The construction of industrial structures around the Australian reef, such as port, requires a lot of money. Lobby groups against human-related disturbances in the Great Barrier Reef have turned pressure to the funding institutions like the Deutsche Bank not to fund any more structures in the reef. The results are positive, as planned projects have delayed due to the insufficiency of finances. For example, in 2013, Glencore Xstrata withdrew its plan to construct a coal export terminal in Fitzroy Delta.
Further lobbying through media, non-violent demonstrations, and civic enlightenment might be necessary as opposed to inactivity as the Great Barrier continues to decline. The absence of the financial boost to invest has greatly reduced human activities around the areas marking huge steps toward reducing greenhouse gas effects.
Significant degradation of the coral reefs is expected to continue over time, and with no restrictive measures in place, loss of biodiversity will happen sooner than predicted. As corals die, the same will happen to marine life, since the number of the reefs will not be in a position to support marine life sufficiently, and it will respond by going down. This scenario makes local extinction possible.
These changes in the world’s most treasured reef are projected not only to harm marine life, but also the wellbeing of human beings who have benefited from the reef ecosystem for centuries. Nevertheless, it is not too late for careful and precise measures to be taken. The issue of global warming is beyond the control of a few interested groups or even specific governments. This aspect means that the international community should combine efforts and enforce the carbon task, which will transfer the carbon burden to specific polluters.
Therefore, stringent measures to slow, if not reverse, all threats emanating from different dimensions should be enforced. International and local communities should take responsibility to improve the capacity of the Great Barrier Reef to recover through environmental preservation policies.
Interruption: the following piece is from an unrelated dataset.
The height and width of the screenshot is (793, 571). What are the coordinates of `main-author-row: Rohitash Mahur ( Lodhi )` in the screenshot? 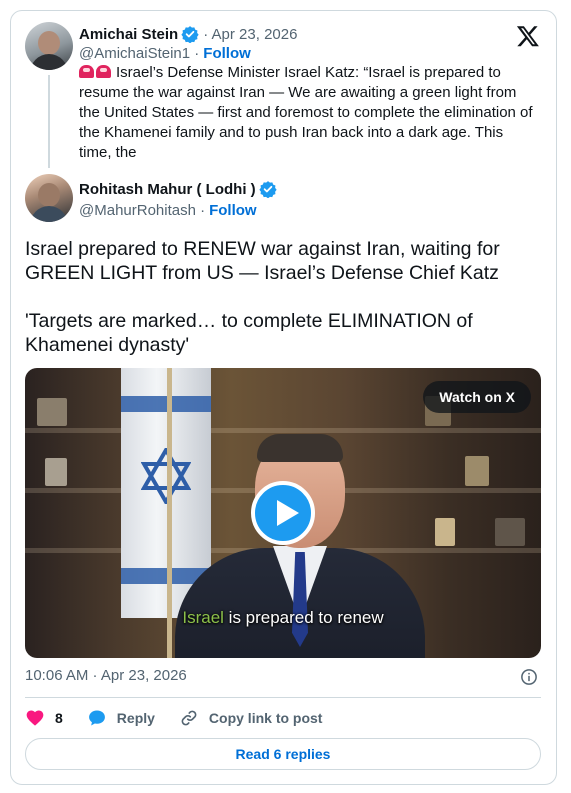 It's located at (178, 189).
De’ath, G., Fabricius, E., Sweatman, H., & Puotinen, M. (2012). The 27–year decline of coral cover on the Great Barrier Reef and its causes. PNAS, 109 (4), 17995-99.
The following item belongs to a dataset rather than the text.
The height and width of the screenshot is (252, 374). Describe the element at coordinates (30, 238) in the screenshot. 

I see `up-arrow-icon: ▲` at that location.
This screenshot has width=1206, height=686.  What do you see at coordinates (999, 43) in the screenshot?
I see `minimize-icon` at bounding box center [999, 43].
Pyers, G. (2011). Biodiversity of coral reefs. New York, NY: Marshall Cavendish Benchmark.
Sweatman, H., Delean, S., & Syms, C. (2011). Assessing loss of coral cover on Australia’s Great Barrier Reef over two decades, with implications for longer-term trends. Coral Reefs, 30, 521–531.
Veron, J. (2008). A reef in time: The Great Barrier Reef from beginning to end. Cambridge, MA: Belknap Press of Harvard University Press.
Watson, M. (2011). Coral Reefs. Encyclopedia of Environmental Issues, 1(4), 317-319.